Hardy, The Trumpet Major and the Napoleonic Wars[edit]

The Napoleonic Wars, and in particular the fear of invasion that pervaded Dorset at the beginning of the 19th century, were a source of fascination to Hardy from boyhood onwards. Hardy’s interest in the Napoleonic Wars continued throughout his life. While writing The Return of the Native, in 1878, Hardy visited the Reading Room of the British Museum and read contemporary accounts of the Napoleonic Wars. He noted his findings in what became known as ‘The Trumpet-Major Notebook’ (now in the Dorset County Museum). Hardy also met with Chelsea pensioners who had experienced the war first-hand. The Trumpet-Major, published in 1880 was born of that research. Evelyn Evans, daughter of the man who produced Hardy’s plays, mentions that, shortly after the publication of The Dynasts, and while the first theatrical production of The Trumpet-Major was in rehearsal, in 1908, Hardy talked with veterans of Waterloo still alive and living in the neighbourhood.[9] Unlike most Hardy novels, in which the essence of the story is fictional – though often with reference to contemporary matters (such as changes in divorce law playing a part in The Woodlanders) – the real events of 1804-5 when Dorset was preparing for the palpable threat of French invasion near Weymouth (Budmouth) permeate The Trumpet Major, a danger that only receded with victory at Trafalgar. Hardy was born in 1840, some 35 years after this period, and it’s not hard to imagine him sitting, as a child, listening to first-hand accounts of life in Dorset during that time and the way in which it dominated local people’s lives. The sense of these real recollections is woven into The Trumpet-Major – from Anne Garland and the old sailor watching out for the Victory in the English Channel, to the pervasive fear of press-gangs and imminent invasion, to the news freshly brought of the Battle of Trafalgar and death of Nelson, told with both intimacy and a sense of its historical momentousness. The love story at the centre of the novel plays like a complex dance, with the two brothers, John and Bob Loveday and the villainous Festus Derriman all trying to gain the hand of Anne Garland. The sense of impending peril, with the ultimate fate of the young men unknown, in a time of war, serves to make the lightness and comedy that runs through The Trumpet-Major bittersweet, but the novel is all the deeper and richer for that sense of a tragic epilogue.

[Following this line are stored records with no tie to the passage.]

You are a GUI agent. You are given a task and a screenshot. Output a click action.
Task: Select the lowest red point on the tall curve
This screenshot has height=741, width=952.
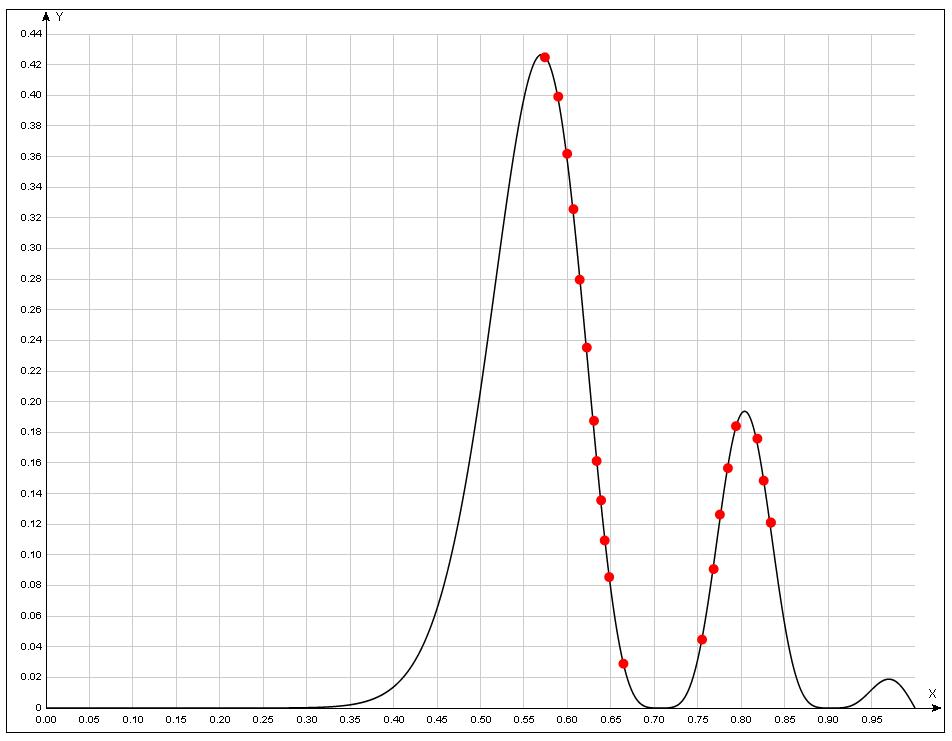coord(623,664)
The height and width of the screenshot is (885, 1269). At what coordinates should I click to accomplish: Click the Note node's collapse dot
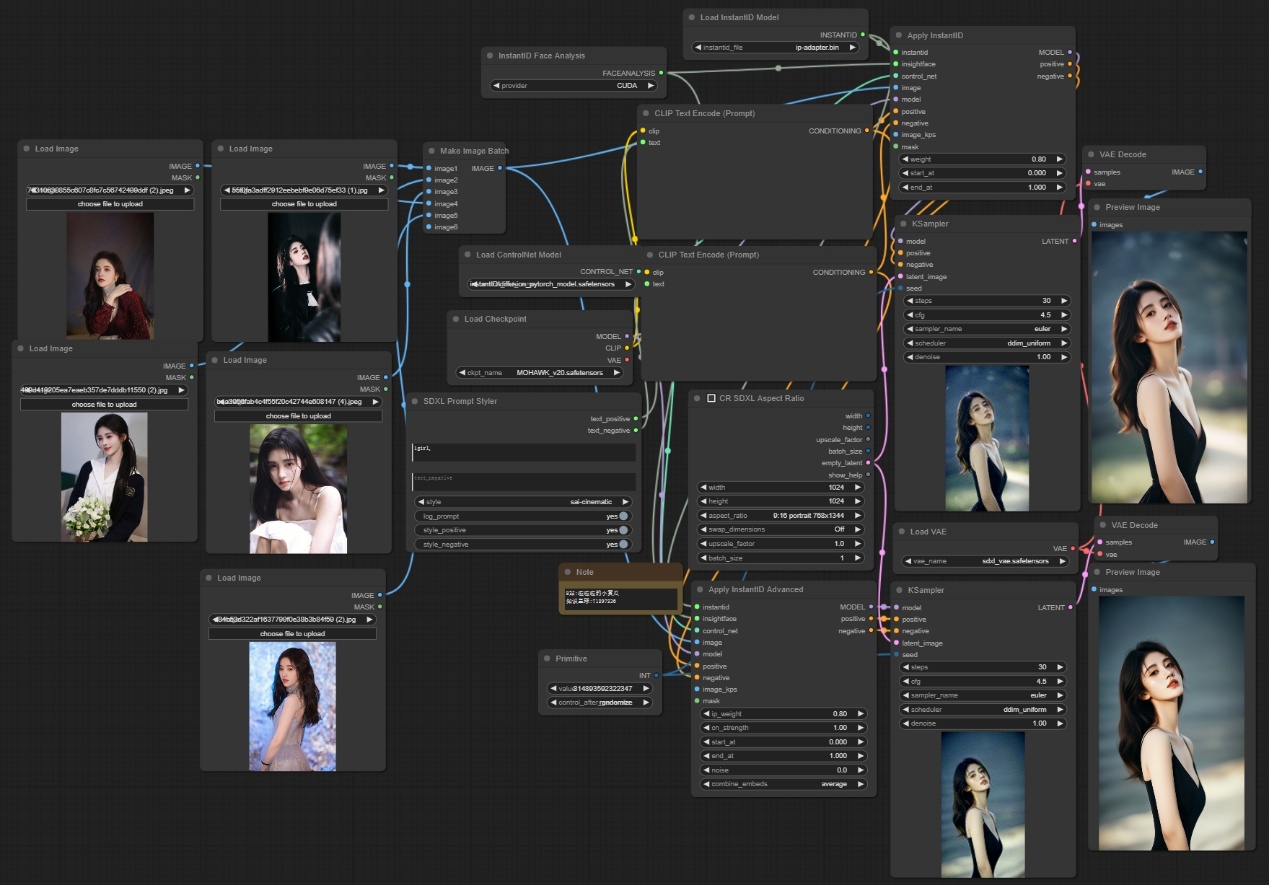click(x=567, y=572)
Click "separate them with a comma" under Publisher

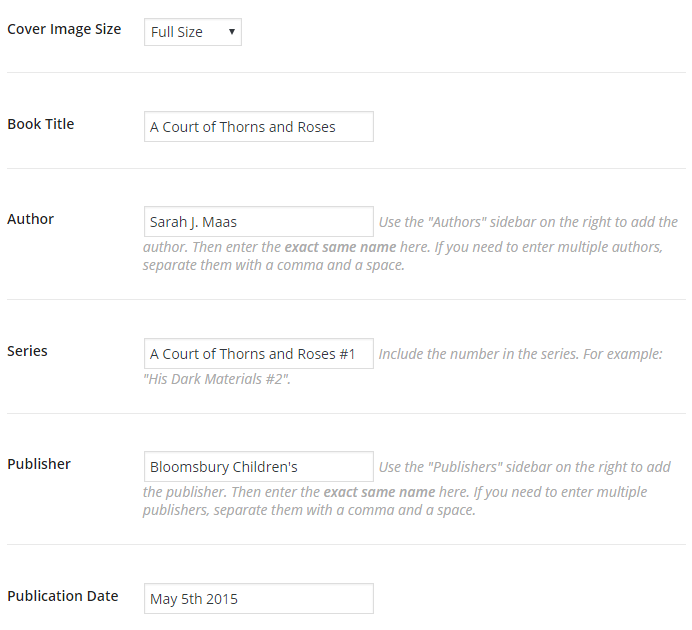(x=304, y=510)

The Trumpet-Major and Harlequinade[edit]

The feeling that the characters are playing out a complex dance is not a coincidence. The story can be read as a variation on the traditional harlequinade, which in turn came from the old Italian Commedia dell’arte. In Victorian times, the harlequinade had become a popular form of theatre, burlesque and ballet. The characters and action in The Trumpet-Major mirror closely the characters and themes of this traditional form, as shown below.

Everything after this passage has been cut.